One of the strengths of the Hellboy universe has always been its tight continuity. Mike Mignola's clear vision for Hellboy, and the small number of other writers to work in his sandbox, have enabled him to keep his plots and characters retcon-free. The flip side of the coin, though, is that a new reader may be lost among characters and situations familiar to dedicated fans. There are references abound to recent and past continuity, such as the current "Hellboy in Hell" story arc, and they're rarely explained. That these are interwoven with flashbacks to Abe's origins only compounds the possible confusion for new readers.

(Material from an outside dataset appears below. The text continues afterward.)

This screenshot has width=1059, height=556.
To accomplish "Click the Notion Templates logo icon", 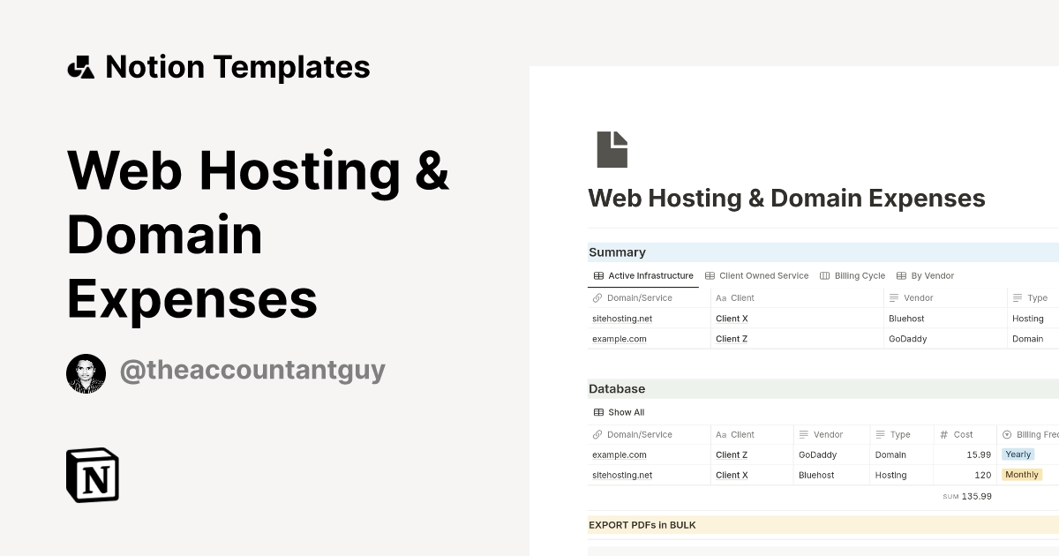I will tap(81, 65).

Fortunately, there's also the proper beginning of a plot to move things along. Abe finds himself staying with a strange but charismatic minister in a small town that was spared, but cut off from society, by the destruction wrought by the ongoing nationwide monster attacks. This brings focus to a story that was in danger of wandering aimlessly, and lets Mignola and co-writer Scott Allie dive deeper into how the constant threat of monstrous destruction has changed America. There are also no clear good guys or bad guys in the little town Abe discovers, just a group of average folk who've had their worlds turned upside-down by a brush with the supernatural. It's nice to see this moral uncertainty in a universe that so often pits its heroes against wholly evil monstrosities. I certainly hope that Mignola and Allie will spend at least another issue exploring the religious politics of the town, rather than simply moving Abe on to another place before the dust settles.


Sebastian Fiumara's art continues to be solid, with moody pencil shading appropriate for this dark tale. It suffers a bit from monthly-schedule pressures; there are numerous panels with flat, single-colored backgrounds and a few shots with slightly odd perspective. As in issue #1, Fiumara's monster designs are the highlight of the book. It's a shame they still only appear in single-frame flashbacks, because they continue to hold the same power and terror. One can only hope that before it's all over, Abe will go up against a Fiumara-designed monstrosity in real time and we'll get to see it in action.


It looks as though "Abe Sapien," or at least its debut story arc "Dark and Terrible," is shaping up to be mostly for hardcore Hellboy readers. Fans of Abe himself will be pleased by this issue, as it's very Abe-centric and teases quite a bit more about his past and future. More casual fans, however, may be lost in the continuity upon which the issue mostly relies. It remains to be seen where future issues take the story, but for now, "Abe Sapien" is only worth reading for dedicated fans that want a deeper look at the impact of recent events in the Hellboy universe.